(Information provided begins)

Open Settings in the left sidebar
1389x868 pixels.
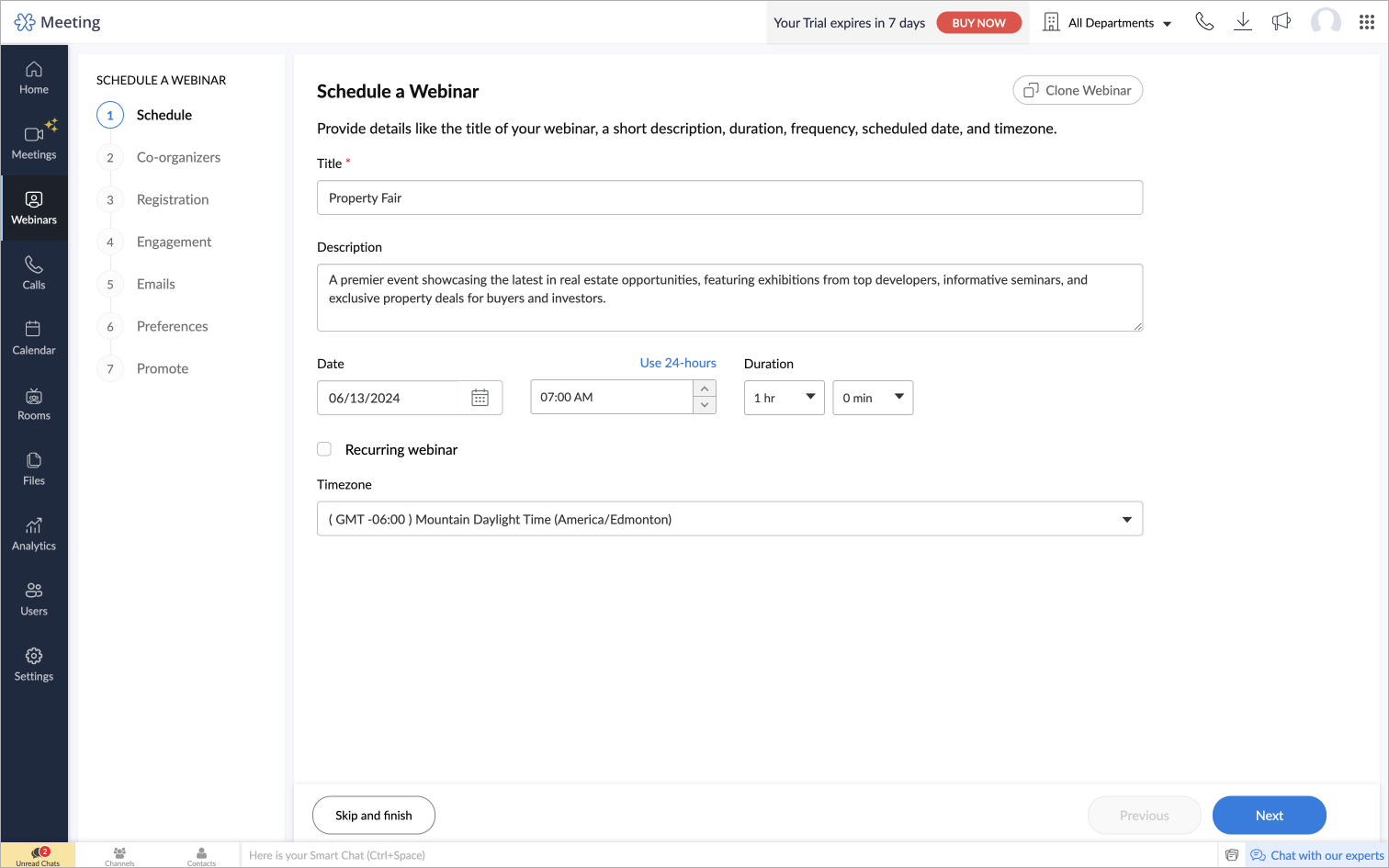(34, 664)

(Information provided ends)
(Information provided begins)

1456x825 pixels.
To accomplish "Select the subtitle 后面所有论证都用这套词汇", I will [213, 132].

(Information provided ends)
(Information provided begins)

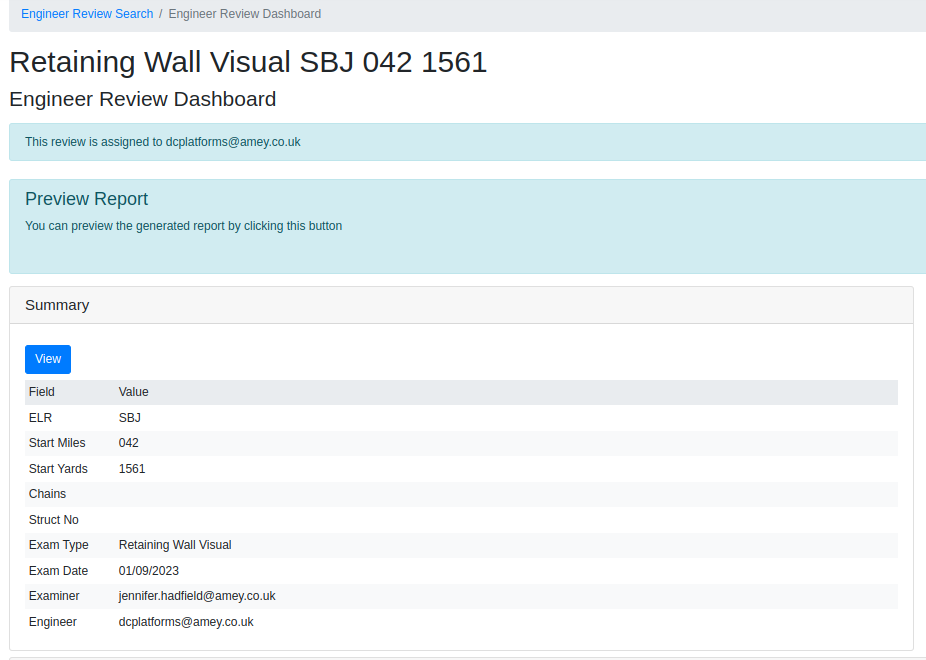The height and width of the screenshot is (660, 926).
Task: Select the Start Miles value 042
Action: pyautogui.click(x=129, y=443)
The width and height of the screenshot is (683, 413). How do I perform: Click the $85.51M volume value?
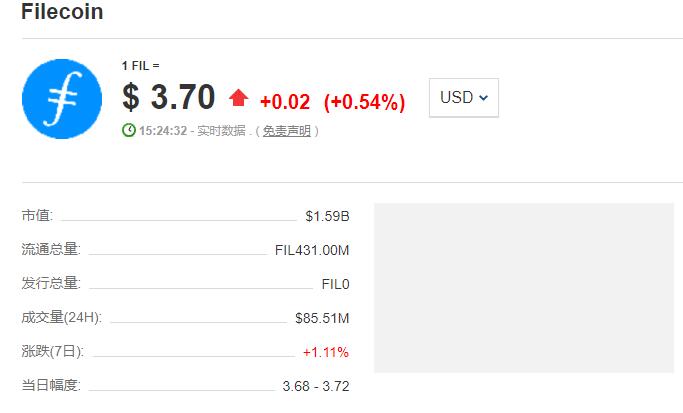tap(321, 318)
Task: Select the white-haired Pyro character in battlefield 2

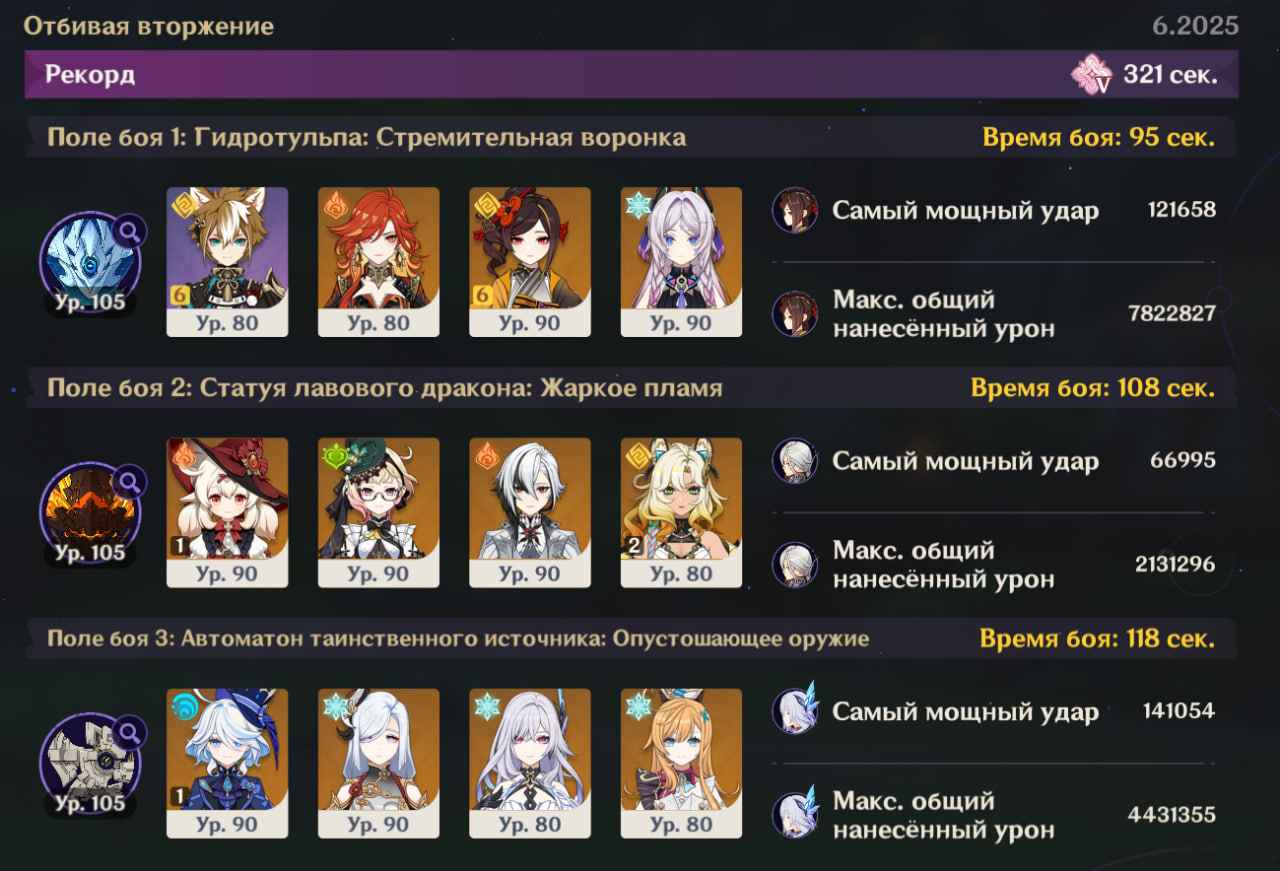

(Information provided ends)

Print from the line containing "The width and" through the line containing "Task: Select the white-haired" in the data above, exactly as the lines stand, and omit every picture.

The width and height of the screenshot is (683, 413). How do I perform: Click the $85.51M volume value?
tap(321, 318)
Task: Select the white-haired Pyro character in battlefield 2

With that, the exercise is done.